Our study showed that the baseline septal E' velocity was found lower in patients who died after haematopoietic stem cell transplantation than survived, we thought that the cardiac reserve should be taken into consideration for children planned to have haematopoietic stem cell transplantation. All our patients never received radiotherapy, so cardiotoxic effects of radiation were eliminated in our cases. However, cytokine release, sepsis, and acute graft versus host disease were likely to have a negative effect on myocardial function in our patient after haematopoietic stem cell transplantation.

Conclusion

This study showed deterioration in myocardial diastolic functions and increase in the mean pulmonary artery pressure in children before and after haematopoietic stem cell transplantation. After haematopoietic stem cell transplantation, the right ventricular function adversely affected for a longer time than the left ventricle. Tissue Doppler echocardiography can be used as a routine imaging technique to detect early myocardial dysfunction in haematopoietic stem cell transplantation recipients. The myocardial functions should be monitored after the first year of haematopoietic stem cell transplantation.

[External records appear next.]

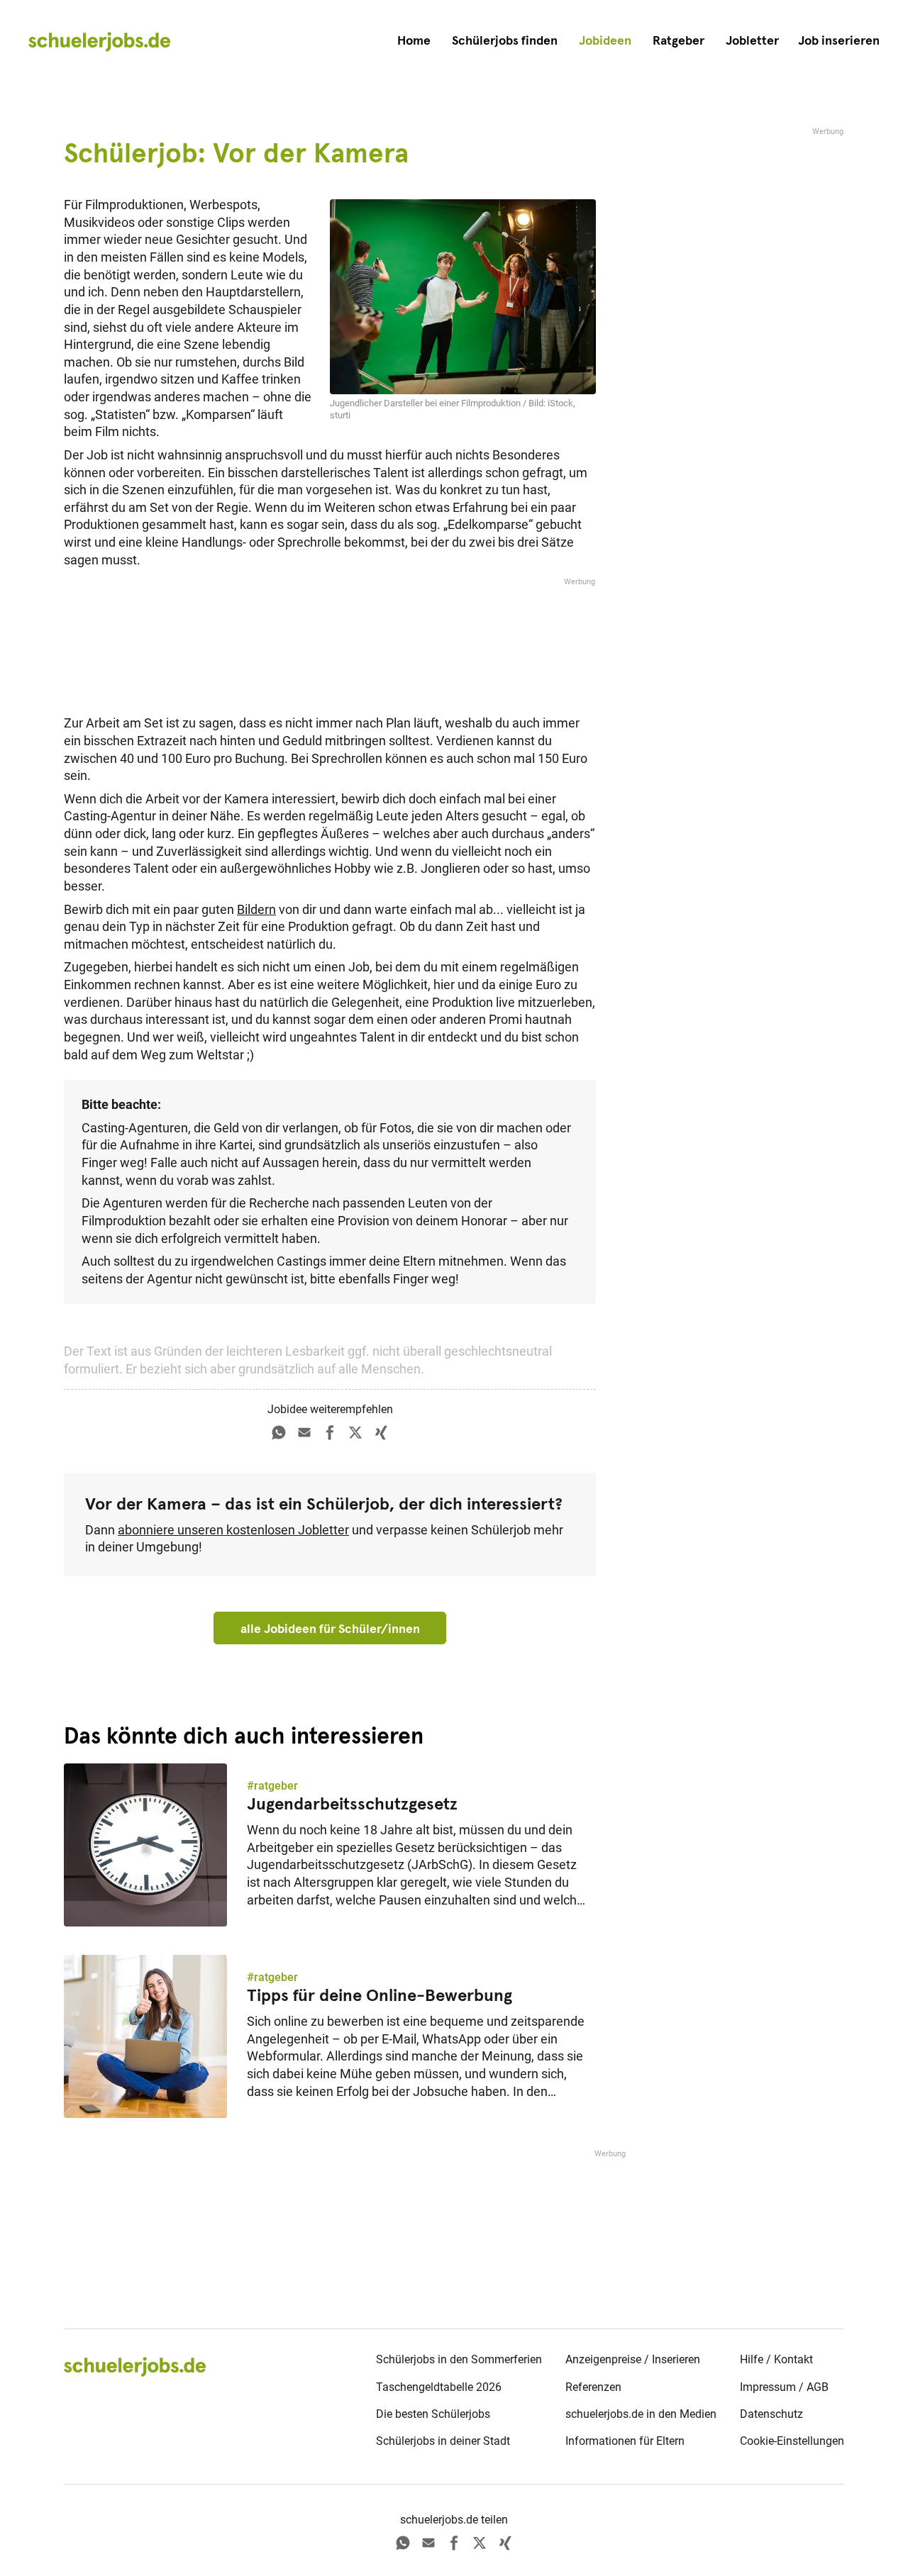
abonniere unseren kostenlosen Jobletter (233, 1530)
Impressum (768, 2387)
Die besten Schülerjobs (433, 2414)
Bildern (256, 910)
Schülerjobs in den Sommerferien (459, 2359)
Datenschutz (771, 2414)
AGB (818, 2387)
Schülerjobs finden (505, 40)
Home (414, 40)
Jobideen (605, 40)
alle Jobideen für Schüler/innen (330, 1629)
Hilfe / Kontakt (776, 2359)
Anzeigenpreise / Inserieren (632, 2359)
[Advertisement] (330, 642)
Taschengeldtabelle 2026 (439, 2387)
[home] (99, 41)
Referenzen (593, 2387)
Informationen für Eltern (625, 2441)
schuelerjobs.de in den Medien (640, 2414)
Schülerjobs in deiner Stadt (443, 2441)
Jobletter (752, 40)
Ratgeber (678, 40)
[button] (838, 41)
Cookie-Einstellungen (792, 2441)
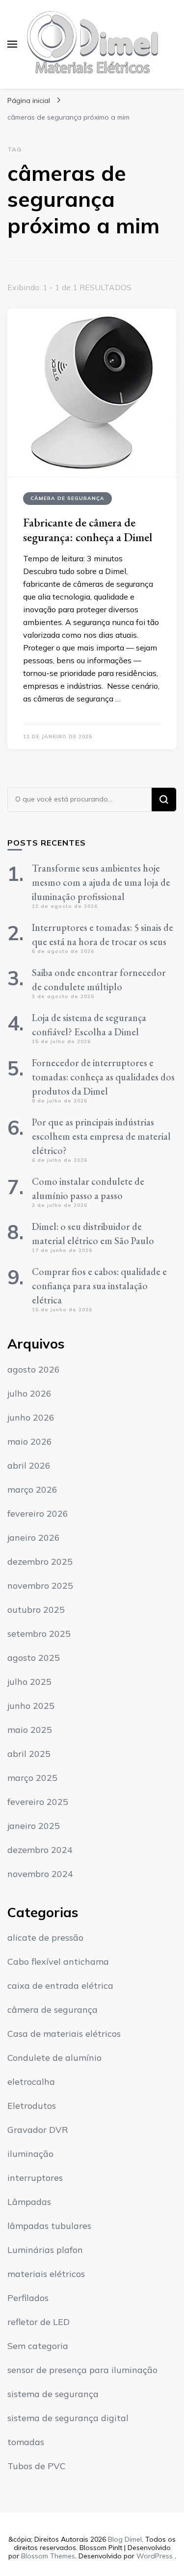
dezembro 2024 (40, 1849)
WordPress (154, 2555)
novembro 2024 (40, 1873)
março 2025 (32, 1777)
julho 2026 (29, 1393)
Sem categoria (37, 2345)
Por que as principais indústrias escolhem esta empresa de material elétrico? (101, 1136)
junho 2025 (30, 1705)
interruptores (35, 2177)
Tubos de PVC (36, 2466)
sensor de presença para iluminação (82, 2370)
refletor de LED (38, 2321)
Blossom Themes (48, 2555)
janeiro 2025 (33, 1825)
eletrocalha (31, 2081)
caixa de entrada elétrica (60, 1985)
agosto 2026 (33, 1369)
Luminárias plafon (45, 2249)
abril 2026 (29, 1465)
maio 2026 (29, 1441)
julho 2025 (29, 1681)
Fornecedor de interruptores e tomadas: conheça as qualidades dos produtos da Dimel (103, 1077)
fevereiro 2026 (37, 1513)
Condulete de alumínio (54, 2057)
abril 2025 (29, 1753)
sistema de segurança (53, 2394)
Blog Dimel (125, 2539)
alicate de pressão (45, 1937)
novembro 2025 (40, 1585)
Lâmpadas (29, 2201)
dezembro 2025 (40, 1561)
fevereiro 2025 (37, 1801)
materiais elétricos (46, 2273)
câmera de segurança (67, 498)
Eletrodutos (31, 2105)
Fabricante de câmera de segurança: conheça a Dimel (87, 530)
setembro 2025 (39, 1633)
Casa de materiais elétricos (64, 2033)
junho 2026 (30, 1417)
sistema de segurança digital (68, 2418)
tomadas (25, 2442)
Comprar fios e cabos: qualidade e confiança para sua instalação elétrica (99, 1285)
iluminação (30, 2153)
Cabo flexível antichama (58, 1961)
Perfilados (28, 2297)
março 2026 (32, 1489)
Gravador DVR (37, 2129)
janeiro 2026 (33, 1537)
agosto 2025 (33, 1657)
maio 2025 (29, 1729)
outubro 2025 (36, 1609)
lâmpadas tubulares (49, 2225)
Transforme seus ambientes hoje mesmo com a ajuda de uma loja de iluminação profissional (101, 882)
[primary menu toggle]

Limitations of the present study

This study was designed retrospectively, our cohort had heterogeneous primary disease, haematopoietic stem cell transplantation type and conditioning regimen. Since a larger number of patients was required, we did not evaluate the myocardial effects of different types of conditioning regime and haematopoietic stem cell transplantation type on cardiac functions. Myocardial abnormalities detected in our study population may be related to cytokine release sepsis and acute graft versus host disease. We could not examine the relationship between changes in echocardiographic parameters and complications such as sepsis and graft versus host disease, due to insufficient data with regard to complications (such as sepsis and acute graft versus host disease) in patient echocardiography reports. Lastly, it is not known that the early subclinical changes in myocardial function in post-haematopoietic stem cell transplantation period predict long-term cardiovascular impairment.